EXERCISE: Could you copy every record below exactly as it is written?
DATASET EXCERPTS Start Marker
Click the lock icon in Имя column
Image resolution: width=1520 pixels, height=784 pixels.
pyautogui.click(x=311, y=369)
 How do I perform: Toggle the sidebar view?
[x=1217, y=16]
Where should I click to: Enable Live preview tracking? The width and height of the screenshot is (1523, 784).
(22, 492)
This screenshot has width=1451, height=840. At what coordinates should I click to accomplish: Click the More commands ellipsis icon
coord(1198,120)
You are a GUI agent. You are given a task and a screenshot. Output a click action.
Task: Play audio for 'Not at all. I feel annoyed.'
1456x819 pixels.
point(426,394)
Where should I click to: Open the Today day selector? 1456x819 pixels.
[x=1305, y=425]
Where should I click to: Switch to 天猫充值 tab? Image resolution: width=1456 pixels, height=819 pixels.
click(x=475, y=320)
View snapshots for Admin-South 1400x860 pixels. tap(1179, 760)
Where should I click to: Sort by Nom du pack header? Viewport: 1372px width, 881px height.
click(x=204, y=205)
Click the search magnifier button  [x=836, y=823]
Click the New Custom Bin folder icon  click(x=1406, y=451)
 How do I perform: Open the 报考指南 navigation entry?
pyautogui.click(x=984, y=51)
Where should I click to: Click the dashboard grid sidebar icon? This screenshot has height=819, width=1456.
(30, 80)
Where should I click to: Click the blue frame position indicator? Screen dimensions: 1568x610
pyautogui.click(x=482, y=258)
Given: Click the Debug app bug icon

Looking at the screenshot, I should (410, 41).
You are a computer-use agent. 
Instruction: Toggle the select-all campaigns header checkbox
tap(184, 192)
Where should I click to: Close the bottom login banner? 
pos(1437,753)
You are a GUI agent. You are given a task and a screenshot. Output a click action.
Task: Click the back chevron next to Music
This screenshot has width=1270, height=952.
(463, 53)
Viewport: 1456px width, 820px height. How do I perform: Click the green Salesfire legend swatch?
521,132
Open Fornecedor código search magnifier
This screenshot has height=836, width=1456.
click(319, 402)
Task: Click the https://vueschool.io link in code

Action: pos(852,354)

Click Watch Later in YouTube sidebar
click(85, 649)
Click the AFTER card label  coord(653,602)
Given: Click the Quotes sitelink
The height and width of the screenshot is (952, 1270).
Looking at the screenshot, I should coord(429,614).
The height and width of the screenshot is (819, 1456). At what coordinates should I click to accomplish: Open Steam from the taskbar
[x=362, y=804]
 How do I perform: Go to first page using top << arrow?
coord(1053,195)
DATASET EXCERPTS End Marker
YOUR SOLUTION:
Click the lock icon in Имя column
Image resolution: width=1520 pixels, height=784 pixels.
pyautogui.click(x=311, y=369)
 How do I perform: Toggle the sidebar view?
[x=1217, y=16]
Where should I click to: Enable Live preview tracking? The width and height of the screenshot is (1523, 784).
(22, 492)
This screenshot has width=1451, height=840. At what coordinates should I click to accomplish: Click the More commands ellipsis icon
coord(1198,120)
You are a GUI agent. You are given a task and a screenshot. Output a click action.
Task: Play audio for 'Not at all. I feel annoyed.'
1456x819 pixels.
point(426,394)
Where should I click to: Open the Today day selector? 1456x819 pixels.
[x=1305, y=425]
Where should I click to: Switch to 天猫充值 tab? Image resolution: width=1456 pixels, height=819 pixels.
click(x=475, y=320)
View snapshots for Admin-South 1400x860 pixels. tap(1179, 760)
Where should I click to: Sort by Nom du pack header? Viewport: 1372px width, 881px height.
click(x=204, y=205)
Click the search magnifier button  [x=836, y=823]
Click the New Custom Bin folder icon  click(x=1406, y=451)
 How do I perform: Open the 报考指南 navigation entry?
pyautogui.click(x=984, y=51)
Where should I click to: Click the dashboard grid sidebar icon? This screenshot has height=819, width=1456.
(30, 80)
Where should I click to: Click the blue frame position indicator? Screen dimensions: 1568x610
pyautogui.click(x=482, y=258)
Given: Click the Debug app bug icon

Looking at the screenshot, I should (410, 41).
You are a computer-use agent. 
Instruction: Toggle the select-all campaigns header checkbox
tap(184, 192)
Where should I click to: Close the bottom login banner? 
pos(1437,753)
You are a GUI agent. You are given a task and a screenshot. Output a click action.
Task: Click the back chevron next to Music
This screenshot has width=1270, height=952.
(463, 53)
Viewport: 1456px width, 820px height. How do I perform: Click the green Salesfire legend swatch?
521,132
Open Fornecedor código search magnifier
This screenshot has height=836, width=1456.
click(319, 402)
Task: Click the https://vueschool.io link in code

Action: pos(852,354)

Click Watch Later in YouTube sidebar
click(85, 649)
Click the AFTER card label  coord(653,602)
Given: Click the Quotes sitelink
The height and width of the screenshot is (952, 1270).
Looking at the screenshot, I should coord(429,614).
The height and width of the screenshot is (819, 1456). At what coordinates should I click to accomplish: Open Steam from the taskbar
[x=362, y=804]
 How do I perform: Go to first page using top << arrow?
coord(1053,195)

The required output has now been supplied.